Little that was new, it appeared, though the old gentleman repeated the conversation, as well as those of Plato and Socrates, with whom he often talked. While he rambled on, the attendant, a fat perspiring man, was visibly embarrassed—he too wished to talk about America. As we took our leave he found his chance.
“Behold, this came from San Francisco,” he pointed to a hideous porcelain medallion, with a photograph of a man and a woman, hanging from his buttonhole, “a portrait of my son and his wife, non c’è male?”
“The Signori will return?” said the old man, hovering between us and his big book. “They will let me be of some service to them?”

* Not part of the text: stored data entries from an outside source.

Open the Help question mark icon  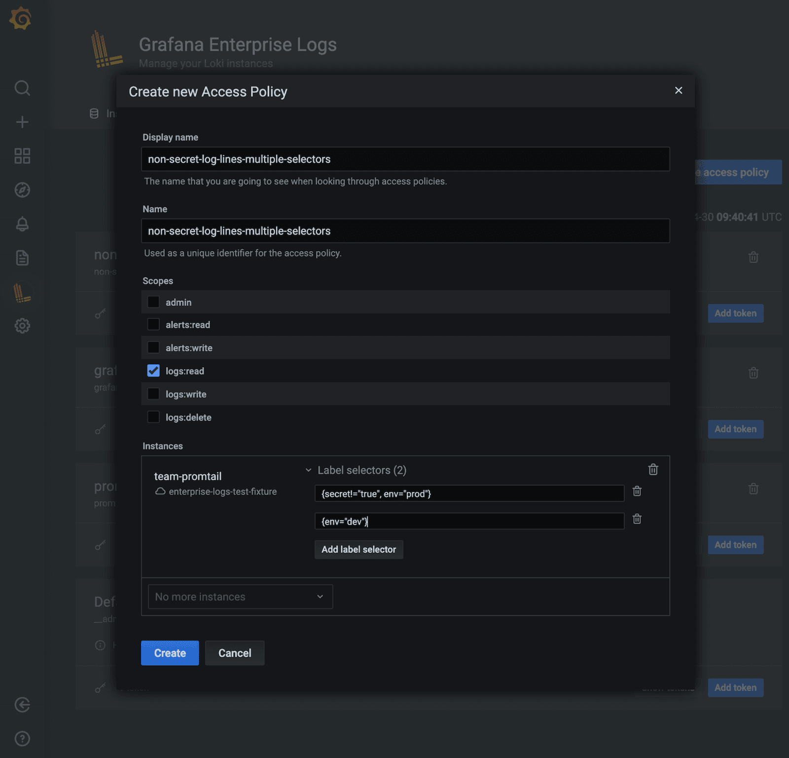22,739

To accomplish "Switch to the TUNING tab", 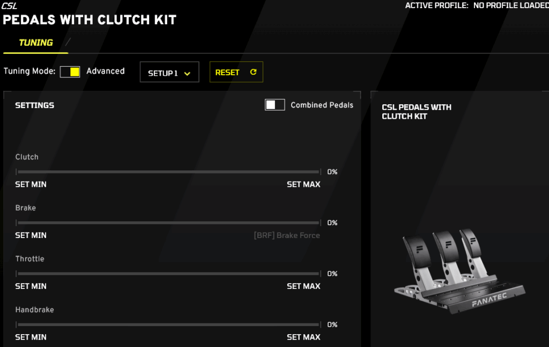I will (x=36, y=43).
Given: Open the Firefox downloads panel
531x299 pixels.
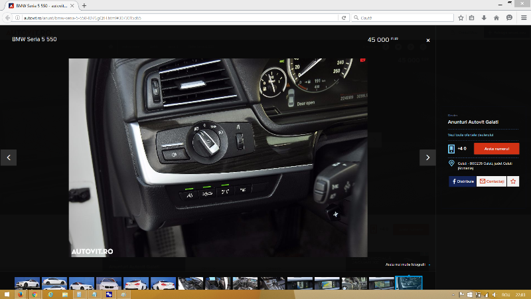Looking at the screenshot, I should click(484, 18).
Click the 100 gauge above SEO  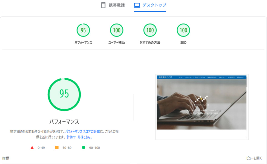[x=183, y=30]
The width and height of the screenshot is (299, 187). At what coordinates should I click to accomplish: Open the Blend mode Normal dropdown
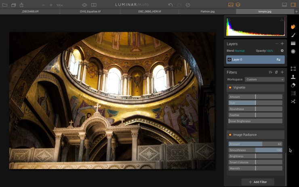pos(240,51)
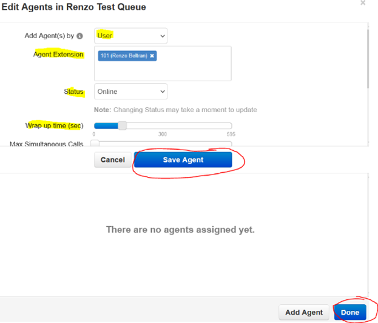Close the Edit Agents dialog
The height and width of the screenshot is (323, 378).
pos(363,3)
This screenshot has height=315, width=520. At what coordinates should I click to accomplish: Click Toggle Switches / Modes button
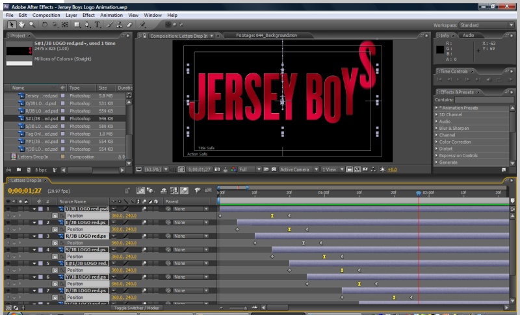(x=136, y=307)
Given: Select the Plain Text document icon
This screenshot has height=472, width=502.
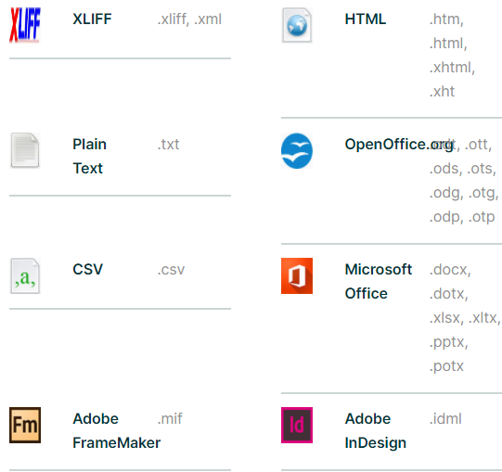Looking at the screenshot, I should click(25, 150).
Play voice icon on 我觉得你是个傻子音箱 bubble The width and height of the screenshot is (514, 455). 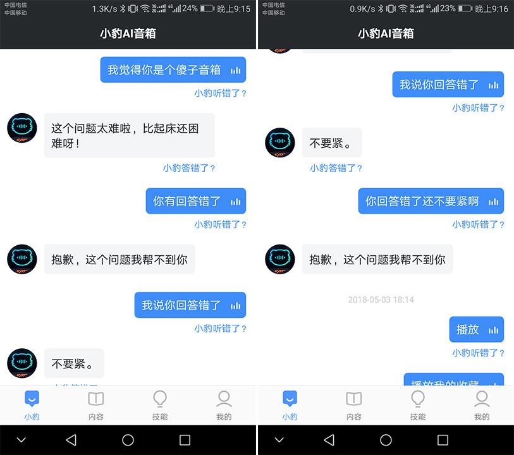[235, 70]
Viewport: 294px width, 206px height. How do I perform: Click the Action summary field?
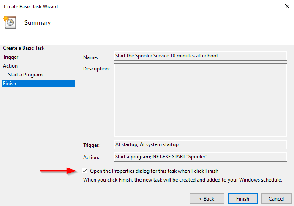point(201,157)
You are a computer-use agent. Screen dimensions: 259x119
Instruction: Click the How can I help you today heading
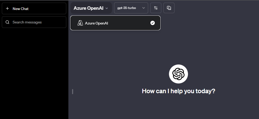click(x=178, y=91)
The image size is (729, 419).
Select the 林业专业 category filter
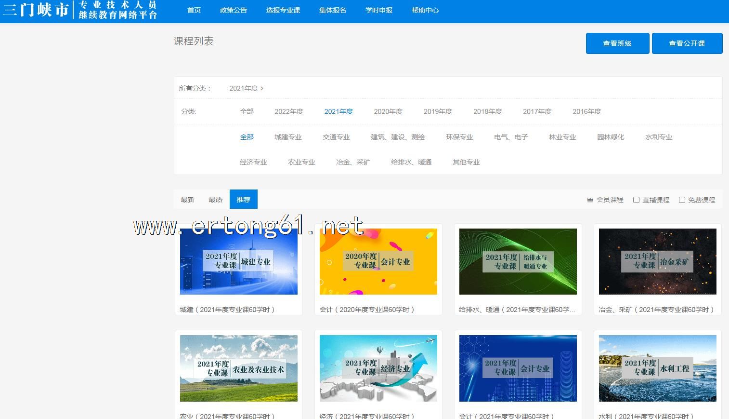562,137
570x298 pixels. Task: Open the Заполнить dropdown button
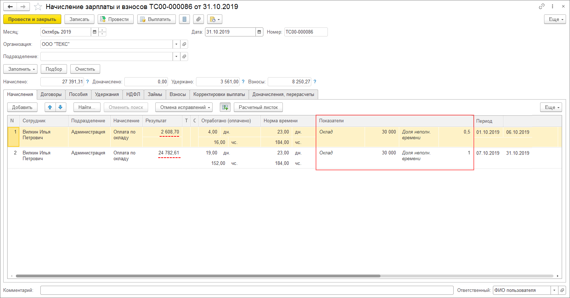tap(22, 69)
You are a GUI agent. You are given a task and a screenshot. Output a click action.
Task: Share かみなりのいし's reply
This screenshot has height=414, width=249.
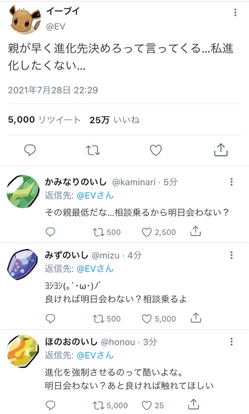point(195,232)
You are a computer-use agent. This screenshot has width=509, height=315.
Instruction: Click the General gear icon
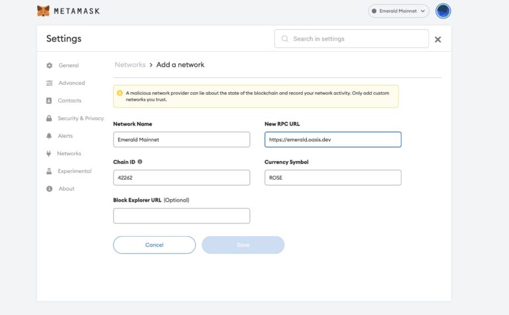tap(49, 66)
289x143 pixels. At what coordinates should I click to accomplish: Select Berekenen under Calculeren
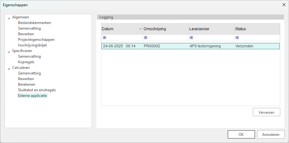tap(26, 84)
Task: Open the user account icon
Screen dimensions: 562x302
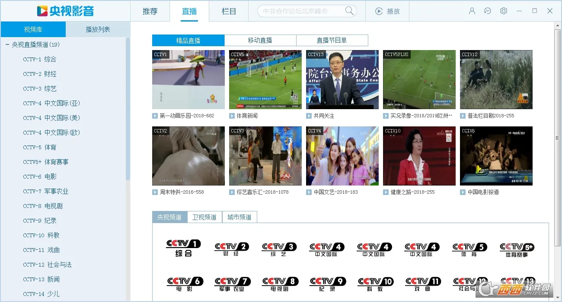Action: click(x=472, y=11)
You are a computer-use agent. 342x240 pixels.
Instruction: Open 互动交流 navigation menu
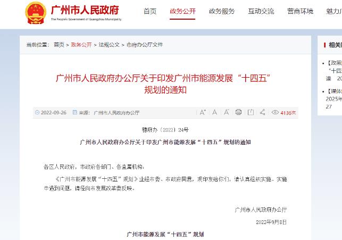pos(261,11)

We would gladly have returned, our new friend is one of the most learned archeologists in Sicily; but, alas, he would only speak of materializations and controls—his book was full of the gross impostures we used to hear about years ago, before the high-grade mediums of these later days and their dupes came to the fore.
“Think of the things he could have told us!” groaned Patsy. “What a wasted opportunity!”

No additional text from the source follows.